Cuba opened an outdoor museum which exhibits steam locomotives that have been completely restored.
Cuba was the first country in Latin America to have a railroad due to its valuable sugar industry.
The locomotives 1112, 1308, 1311 and 1138 were made by the American Baldwin Locomotive Works company in the years 1878, 1900, 1904 and 1908, respectively, and are now located in front of the Central Railway Station, in the historic center of Old Havana.
The museum was officially opened on November 19 which was the 172nd anniversary of the first railway travel from Havana to Bejucal on November 19, 1837.
Locomotive 1112 is the third oldest machine preserved in Cuba and was still being used to transport sugar cane until few years ago.
The national heritage of the Cuban railroad must be preserved because it is an important part of our national identity, said Orlando Inclan, Professor Architect of the Havana City Historian’s Office.

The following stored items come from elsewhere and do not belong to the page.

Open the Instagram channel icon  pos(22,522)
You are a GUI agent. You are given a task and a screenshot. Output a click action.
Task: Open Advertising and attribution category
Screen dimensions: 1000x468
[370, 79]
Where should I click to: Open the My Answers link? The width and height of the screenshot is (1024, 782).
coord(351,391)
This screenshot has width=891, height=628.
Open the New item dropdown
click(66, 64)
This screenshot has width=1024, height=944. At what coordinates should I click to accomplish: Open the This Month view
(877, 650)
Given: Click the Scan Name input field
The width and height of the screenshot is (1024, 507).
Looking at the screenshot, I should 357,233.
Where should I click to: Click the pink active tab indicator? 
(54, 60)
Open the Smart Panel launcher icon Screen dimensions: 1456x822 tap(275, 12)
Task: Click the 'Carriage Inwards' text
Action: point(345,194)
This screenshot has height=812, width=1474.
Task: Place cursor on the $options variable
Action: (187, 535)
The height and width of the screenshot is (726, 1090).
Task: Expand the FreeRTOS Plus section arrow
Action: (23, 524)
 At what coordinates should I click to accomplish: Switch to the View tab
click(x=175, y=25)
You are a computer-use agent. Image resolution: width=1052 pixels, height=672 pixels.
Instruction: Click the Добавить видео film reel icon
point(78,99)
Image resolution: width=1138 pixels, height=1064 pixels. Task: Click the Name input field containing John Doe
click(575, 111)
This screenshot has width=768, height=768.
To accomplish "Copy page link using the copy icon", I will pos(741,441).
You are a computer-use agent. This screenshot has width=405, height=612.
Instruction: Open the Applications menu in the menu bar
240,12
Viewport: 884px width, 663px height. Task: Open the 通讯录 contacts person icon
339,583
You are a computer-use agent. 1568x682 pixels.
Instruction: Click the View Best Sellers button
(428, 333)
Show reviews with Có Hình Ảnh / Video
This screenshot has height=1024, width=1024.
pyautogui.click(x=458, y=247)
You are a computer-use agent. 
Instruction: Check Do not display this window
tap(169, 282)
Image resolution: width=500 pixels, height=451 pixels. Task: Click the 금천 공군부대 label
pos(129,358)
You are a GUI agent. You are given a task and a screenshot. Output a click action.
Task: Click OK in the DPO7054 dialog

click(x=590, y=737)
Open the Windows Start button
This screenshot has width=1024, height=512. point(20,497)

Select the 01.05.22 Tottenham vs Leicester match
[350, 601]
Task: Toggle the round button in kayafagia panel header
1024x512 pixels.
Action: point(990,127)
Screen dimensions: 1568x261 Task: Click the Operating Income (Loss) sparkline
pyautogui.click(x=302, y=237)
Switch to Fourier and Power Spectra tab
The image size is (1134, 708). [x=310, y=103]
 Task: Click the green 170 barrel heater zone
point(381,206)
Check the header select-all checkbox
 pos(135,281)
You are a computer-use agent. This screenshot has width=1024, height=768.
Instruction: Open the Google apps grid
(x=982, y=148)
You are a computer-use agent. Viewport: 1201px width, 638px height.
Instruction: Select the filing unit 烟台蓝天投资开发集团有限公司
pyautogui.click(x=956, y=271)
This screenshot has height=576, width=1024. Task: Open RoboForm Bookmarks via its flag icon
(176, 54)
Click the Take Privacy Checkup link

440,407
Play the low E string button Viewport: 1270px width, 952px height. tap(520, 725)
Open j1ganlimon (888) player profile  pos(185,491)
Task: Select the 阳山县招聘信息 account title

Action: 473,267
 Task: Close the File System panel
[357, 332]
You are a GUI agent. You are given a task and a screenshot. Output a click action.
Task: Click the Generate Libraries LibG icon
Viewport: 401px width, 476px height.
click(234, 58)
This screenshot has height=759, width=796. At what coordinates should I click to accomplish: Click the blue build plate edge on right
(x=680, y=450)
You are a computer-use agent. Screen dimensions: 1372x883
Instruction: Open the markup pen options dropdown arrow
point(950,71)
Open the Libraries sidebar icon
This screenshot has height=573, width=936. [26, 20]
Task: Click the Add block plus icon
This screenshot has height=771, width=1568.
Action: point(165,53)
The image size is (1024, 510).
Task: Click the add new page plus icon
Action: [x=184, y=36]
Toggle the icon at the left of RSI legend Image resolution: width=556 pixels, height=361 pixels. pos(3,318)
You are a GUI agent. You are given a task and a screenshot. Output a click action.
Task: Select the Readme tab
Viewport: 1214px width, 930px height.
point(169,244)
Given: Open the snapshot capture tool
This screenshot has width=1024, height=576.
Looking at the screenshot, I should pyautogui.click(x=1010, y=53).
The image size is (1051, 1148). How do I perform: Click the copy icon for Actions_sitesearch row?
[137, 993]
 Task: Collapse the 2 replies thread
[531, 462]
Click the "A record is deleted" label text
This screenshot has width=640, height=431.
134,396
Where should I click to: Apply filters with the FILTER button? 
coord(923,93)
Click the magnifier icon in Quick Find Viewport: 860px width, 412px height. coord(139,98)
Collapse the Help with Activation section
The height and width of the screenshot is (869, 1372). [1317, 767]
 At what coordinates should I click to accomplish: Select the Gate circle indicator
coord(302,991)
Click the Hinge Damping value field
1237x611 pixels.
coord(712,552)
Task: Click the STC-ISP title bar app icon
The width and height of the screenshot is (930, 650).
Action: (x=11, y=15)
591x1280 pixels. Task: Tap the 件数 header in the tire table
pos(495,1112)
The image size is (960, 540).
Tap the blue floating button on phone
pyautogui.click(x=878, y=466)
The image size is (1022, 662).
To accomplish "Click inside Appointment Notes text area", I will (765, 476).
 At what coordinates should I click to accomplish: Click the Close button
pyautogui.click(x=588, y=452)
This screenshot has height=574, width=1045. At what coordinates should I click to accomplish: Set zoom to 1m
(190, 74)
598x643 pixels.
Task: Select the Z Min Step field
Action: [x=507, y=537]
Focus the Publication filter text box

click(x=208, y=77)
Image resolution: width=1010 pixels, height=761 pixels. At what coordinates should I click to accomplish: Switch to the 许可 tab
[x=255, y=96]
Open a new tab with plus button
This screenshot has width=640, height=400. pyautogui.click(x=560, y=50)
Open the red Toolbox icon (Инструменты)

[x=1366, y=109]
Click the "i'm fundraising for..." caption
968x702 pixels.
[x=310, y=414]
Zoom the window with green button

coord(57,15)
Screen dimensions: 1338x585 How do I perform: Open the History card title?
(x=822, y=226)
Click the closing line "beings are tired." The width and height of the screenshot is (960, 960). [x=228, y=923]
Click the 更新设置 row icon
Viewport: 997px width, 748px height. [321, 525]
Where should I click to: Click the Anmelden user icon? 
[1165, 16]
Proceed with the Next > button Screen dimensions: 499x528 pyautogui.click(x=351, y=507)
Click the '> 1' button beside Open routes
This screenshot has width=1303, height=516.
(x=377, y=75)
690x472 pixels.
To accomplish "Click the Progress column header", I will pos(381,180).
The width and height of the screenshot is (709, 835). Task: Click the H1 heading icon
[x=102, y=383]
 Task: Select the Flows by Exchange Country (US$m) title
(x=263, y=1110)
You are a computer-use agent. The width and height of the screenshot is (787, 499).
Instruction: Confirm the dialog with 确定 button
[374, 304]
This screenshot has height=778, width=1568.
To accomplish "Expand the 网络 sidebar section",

Near the outdoors museum, there are two other locomotives waiting for to be restored.
Cuba was the world’s leader in sugar production in the 19th century.
It opened its railway system before Spain and just after Great Britain, the United States, Belgium and Germany.
The Hershey train, which used to be owned and operated by the Hershey corporation, is still in operation today but more so as a tourist attraction in Havana.